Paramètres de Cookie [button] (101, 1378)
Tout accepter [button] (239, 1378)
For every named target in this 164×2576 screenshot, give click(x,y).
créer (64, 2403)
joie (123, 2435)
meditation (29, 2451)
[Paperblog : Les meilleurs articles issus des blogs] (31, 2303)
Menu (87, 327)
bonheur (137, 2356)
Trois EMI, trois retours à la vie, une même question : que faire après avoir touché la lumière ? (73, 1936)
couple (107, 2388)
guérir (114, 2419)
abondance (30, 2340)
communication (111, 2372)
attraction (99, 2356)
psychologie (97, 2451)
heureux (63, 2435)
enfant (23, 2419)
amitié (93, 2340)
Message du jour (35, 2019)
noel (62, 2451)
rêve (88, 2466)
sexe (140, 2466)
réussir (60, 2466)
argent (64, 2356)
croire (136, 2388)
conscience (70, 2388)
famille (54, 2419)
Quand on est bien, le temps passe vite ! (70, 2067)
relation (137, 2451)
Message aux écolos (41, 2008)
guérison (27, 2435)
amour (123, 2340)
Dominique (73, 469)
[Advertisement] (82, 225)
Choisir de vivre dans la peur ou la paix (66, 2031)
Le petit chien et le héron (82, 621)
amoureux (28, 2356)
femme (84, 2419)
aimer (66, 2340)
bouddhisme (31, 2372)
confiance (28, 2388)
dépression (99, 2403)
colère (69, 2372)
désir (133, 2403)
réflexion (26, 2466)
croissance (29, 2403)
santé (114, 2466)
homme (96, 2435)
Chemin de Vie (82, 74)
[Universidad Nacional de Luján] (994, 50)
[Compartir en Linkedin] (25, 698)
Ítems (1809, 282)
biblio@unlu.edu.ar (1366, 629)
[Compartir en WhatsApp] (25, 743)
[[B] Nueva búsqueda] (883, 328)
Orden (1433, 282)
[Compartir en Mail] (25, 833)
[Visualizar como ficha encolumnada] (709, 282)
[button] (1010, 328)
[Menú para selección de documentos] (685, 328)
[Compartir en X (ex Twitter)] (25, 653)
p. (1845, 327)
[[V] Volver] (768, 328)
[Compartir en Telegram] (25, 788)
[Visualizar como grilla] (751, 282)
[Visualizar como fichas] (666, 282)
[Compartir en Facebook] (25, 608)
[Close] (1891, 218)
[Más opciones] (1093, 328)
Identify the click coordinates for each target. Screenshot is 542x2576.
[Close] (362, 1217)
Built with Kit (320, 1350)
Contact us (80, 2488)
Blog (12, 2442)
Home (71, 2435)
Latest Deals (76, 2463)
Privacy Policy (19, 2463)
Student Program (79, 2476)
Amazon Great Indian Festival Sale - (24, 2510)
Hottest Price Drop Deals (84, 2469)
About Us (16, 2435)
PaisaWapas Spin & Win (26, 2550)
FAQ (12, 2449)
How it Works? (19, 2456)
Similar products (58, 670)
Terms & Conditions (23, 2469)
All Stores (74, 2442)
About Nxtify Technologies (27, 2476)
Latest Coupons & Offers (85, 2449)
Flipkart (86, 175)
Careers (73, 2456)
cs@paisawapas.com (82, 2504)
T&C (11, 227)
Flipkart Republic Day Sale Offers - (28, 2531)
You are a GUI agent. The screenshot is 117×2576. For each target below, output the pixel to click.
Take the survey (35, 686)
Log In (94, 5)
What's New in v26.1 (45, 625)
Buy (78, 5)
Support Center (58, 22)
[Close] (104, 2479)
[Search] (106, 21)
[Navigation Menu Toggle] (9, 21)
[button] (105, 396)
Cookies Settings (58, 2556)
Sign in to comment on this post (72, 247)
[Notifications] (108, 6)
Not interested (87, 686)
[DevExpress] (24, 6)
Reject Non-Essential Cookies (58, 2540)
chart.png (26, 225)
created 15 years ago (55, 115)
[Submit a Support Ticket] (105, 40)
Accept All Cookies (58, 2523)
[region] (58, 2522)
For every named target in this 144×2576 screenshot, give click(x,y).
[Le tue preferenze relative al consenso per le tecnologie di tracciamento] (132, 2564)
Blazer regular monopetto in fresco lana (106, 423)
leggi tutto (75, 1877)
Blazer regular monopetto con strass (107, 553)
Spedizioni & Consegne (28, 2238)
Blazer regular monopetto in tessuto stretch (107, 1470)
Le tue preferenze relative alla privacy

▶ [EXERCISE GOAL]: The full set of data above must come back exactly as written.

▶ [PROBLEM SOLUTION]:
Paramètres de Cookie [button] (101, 1378)
Tout accepter [button] (239, 1378)
For every named target in this 164×2576 screenshot, give click(x,y).
créer (64, 2403)
joie (123, 2435)
meditation (29, 2451)
[Paperblog : Les meilleurs articles issus des blogs] (31, 2303)
Menu (87, 327)
bonheur (137, 2356)
Trois EMI, trois retours à la vie, une même question : que faire après avoir touché la lumière ? (73, 1936)
couple (107, 2388)
guérir (114, 2419)
abondance (30, 2340)
communication (111, 2372)
attraction (99, 2356)
psychologie (97, 2451)
heureux (63, 2435)
enfant (23, 2419)
amitié (93, 2340)
Message du jour (35, 2019)
noel (62, 2451)
rêve (88, 2466)
sexe (140, 2466)
réussir (60, 2466)
argent (64, 2356)
croire (136, 2388)
conscience (70, 2388)
famille (54, 2419)
Quand on est bien, le temps passe vite ! (70, 2067)
relation (137, 2451)
Message aux écolos (41, 2008)
guérison (27, 2435)
amour (123, 2340)
Dominique (73, 469)
[Advertisement] (82, 225)
Choisir de vivre dans la peur ou la paix (66, 2031)
Le petit chien et le héron (82, 621)
amoureux (28, 2356)
femme (84, 2419)
aimer (66, 2340)
bouddhisme (31, 2372)
confiance (28, 2388)
dépression (99, 2403)
colère (69, 2372)
désir (133, 2403)
réflexion (26, 2466)
croissance (29, 2403)
santé (114, 2466)
homme (96, 2435)
Chemin de Vie (82, 74)
[Universidad Nacional de Luján] (994, 50)
[Compartir en Linkedin] (25, 698)
Ítems (1809, 282)
biblio@unlu.edu.ar (1366, 629)
[Compartir en WhatsApp] (25, 743)
[[B] Nueva búsqueda] (883, 328)
Orden (1433, 282)
[Compartir en Mail] (25, 833)
[Visualizar como ficha encolumnada] (709, 282)
[button] (1010, 328)
[Menú para selección de documentos] (685, 328)
[Compartir en X (ex Twitter)] (25, 653)
p. (1845, 327)
[[V] Volver] (768, 328)
[Compartir en Telegram] (25, 788)
[Visualizar como grilla] (751, 282)
[Visualizar como fichas] (666, 282)
[Compartir en Facebook] (25, 608)
[Close] (1891, 218)
[Más opciones] (1093, 328)
Identify the click coordinates for each target. Screenshot is 542x2576.
[Close] (362, 1217)
Built with Kit (320, 1350)
Contact us (80, 2488)
Blog (12, 2442)
Home (71, 2435)
Latest Deals (76, 2463)
Privacy Policy (19, 2463)
Student Program (79, 2476)
Amazon Great Indian Festival Sale - (24, 2510)
Hottest Price Drop Deals (84, 2469)
About Us (16, 2435)
PaisaWapas Spin & Win (26, 2550)
FAQ (12, 2449)
How it Works? (19, 2456)
Similar products (58, 670)
Terms & Conditions (23, 2469)
All Stores (74, 2442)
About Nxtify Technologies (27, 2476)
Latest Coupons & Offers (85, 2449)
Flipkart (86, 175)
Careers (73, 2456)
cs@paisawapas.com (82, 2504)
T&C (11, 227)
Flipkart Republic Day Sale Offers - (28, 2531)
You are a GUI agent. The screenshot is 117×2576. For each target below, output the pixel to click.
Take the survey (35, 686)
Log In (94, 5)
What's New in v26.1 (45, 625)
Buy (78, 5)
Support Center (58, 22)
[Close] (104, 2479)
[Search] (106, 21)
[Navigation Menu Toggle] (9, 21)
[button] (105, 396)
Cookies Settings (58, 2556)
Sign in to comment on this post (72, 247)
[Notifications] (108, 6)
Not interested (87, 686)
[DevExpress] (24, 6)
Reject Non-Essential Cookies (58, 2540)
chart.png (26, 225)
created 15 years ago (55, 115)
[Submit a Support Ticket] (105, 40)
Accept All Cookies (58, 2523)
[region] (58, 2522)
For every named target in this 144×2576 screenshot, give click(x,y).
[Le tue preferenze relative al consenso per le tecnologie di tracciamento] (132, 2564)
Blazer regular monopetto in fresco lana (106, 423)
leggi tutto (75, 1877)
Blazer regular monopetto con strass (107, 553)
Spedizioni & Consegne (28, 2238)
Blazer regular monopetto in tessuto stretch (107, 1470)
Le tue preferenze relative alla privacy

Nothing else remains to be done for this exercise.